All that said, some ingredients are certainly more dangerous than others if used improperly. They might have a much narrower margin of dosing error, making it easy to use too much (think morphine vs. water; one has a far smaller margin of error than the other!). Some have much scarier side effects than others (endocrine disruption, carcinogen, etc.). Some are well documented irritants/health hazards and would be best avoided regardless of does or safe usage rates (parabens come to mind).
In the end, I’d recommend doing proper, science-backed research and deciding what you’re ok with. The EWG’s Skin Deep database is a good place to start; they bring together health ratings and warnings from organizations like Environment Canada, the FDA, and PubMed to help you get an idea of any potential hazards and usage considerations. Don’t just look at their number ratings, go in and read up on the ingredient. Sometimes it gets a good rating because there’s almost no data on it. Sometimes it gets a low rating but is still listed as “Classified as expected to be toxic or harmful”. Also, read the MSDS sheets for your ingredients; any reputable supplier should provide these for everything they sell.
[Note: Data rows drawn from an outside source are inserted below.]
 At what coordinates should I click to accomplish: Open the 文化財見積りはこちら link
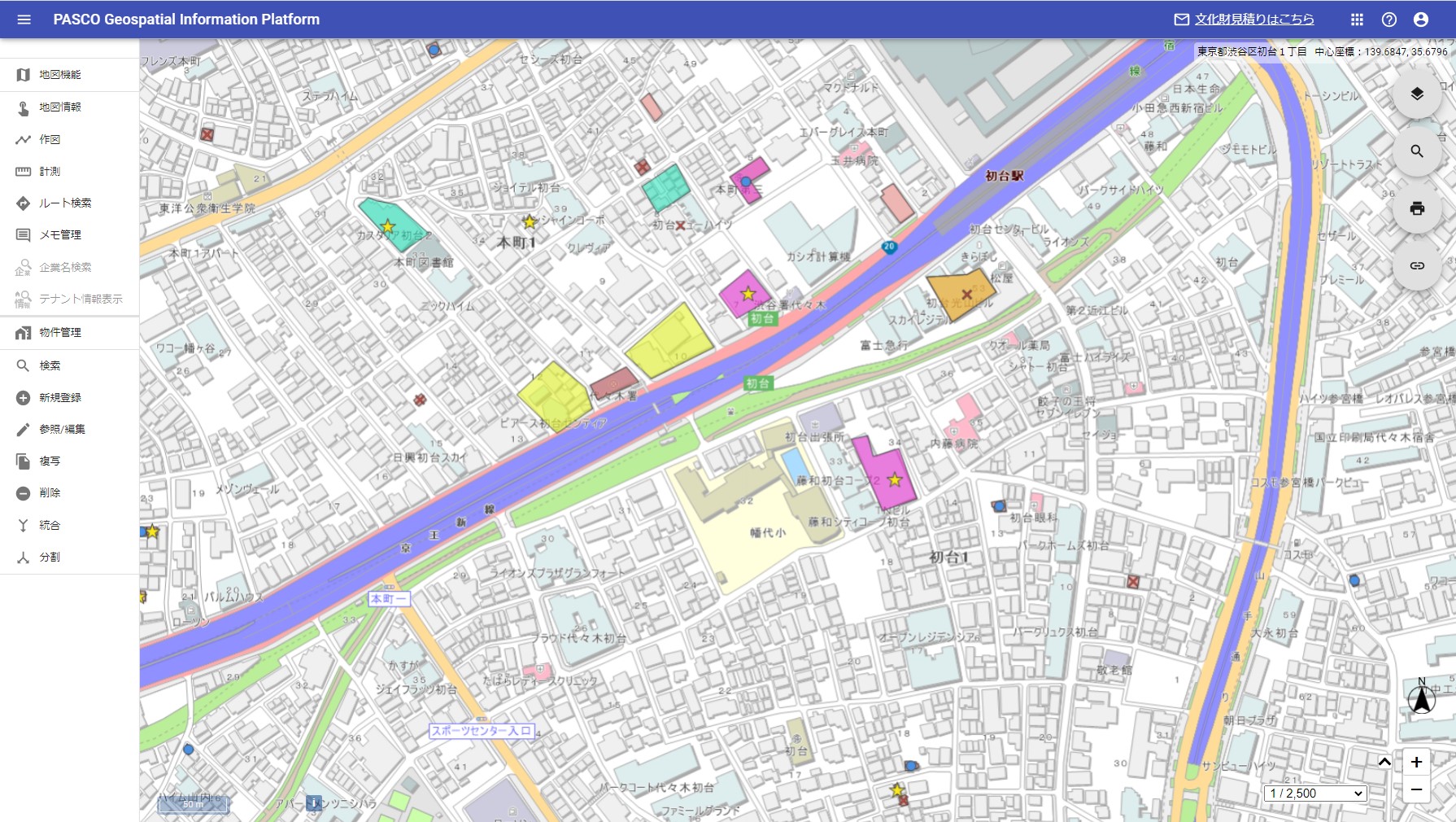tap(1254, 20)
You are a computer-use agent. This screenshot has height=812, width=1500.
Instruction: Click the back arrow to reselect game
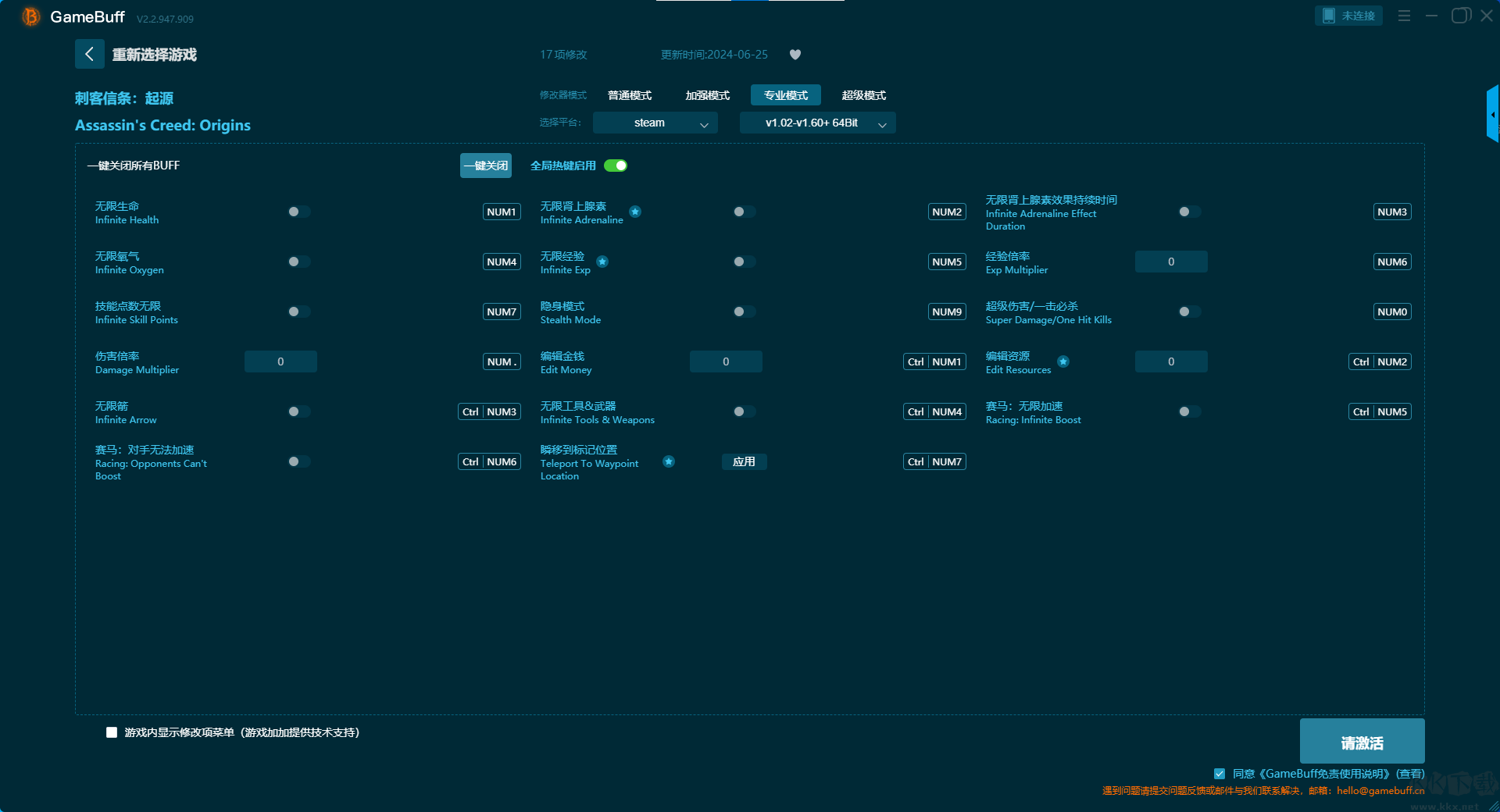(x=89, y=54)
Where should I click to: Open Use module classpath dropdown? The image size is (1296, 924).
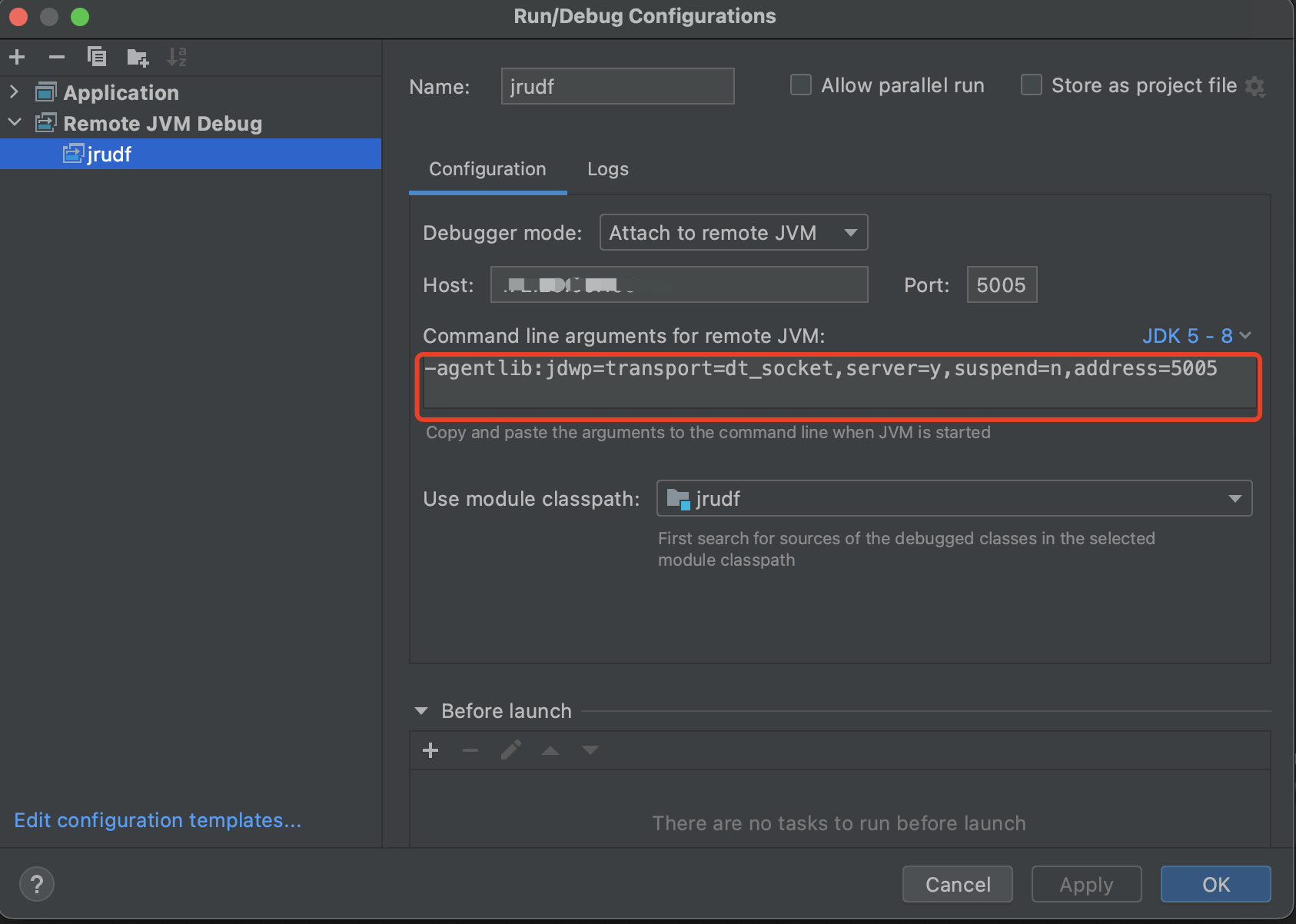coord(954,499)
They will include all potential hazards, safety precautions, and how you should deal with any accidents.
I suppose the general gist of this is “think critically, do research, and make your own decisions.” I hear from some readers who won’t make anything with water in it because they refuse to deal with any preservatives, and that’s fine. I hear from some who are really enjoying playing with synthetic ingredients, and that’s fine, too. This is you, your body, and your hobby.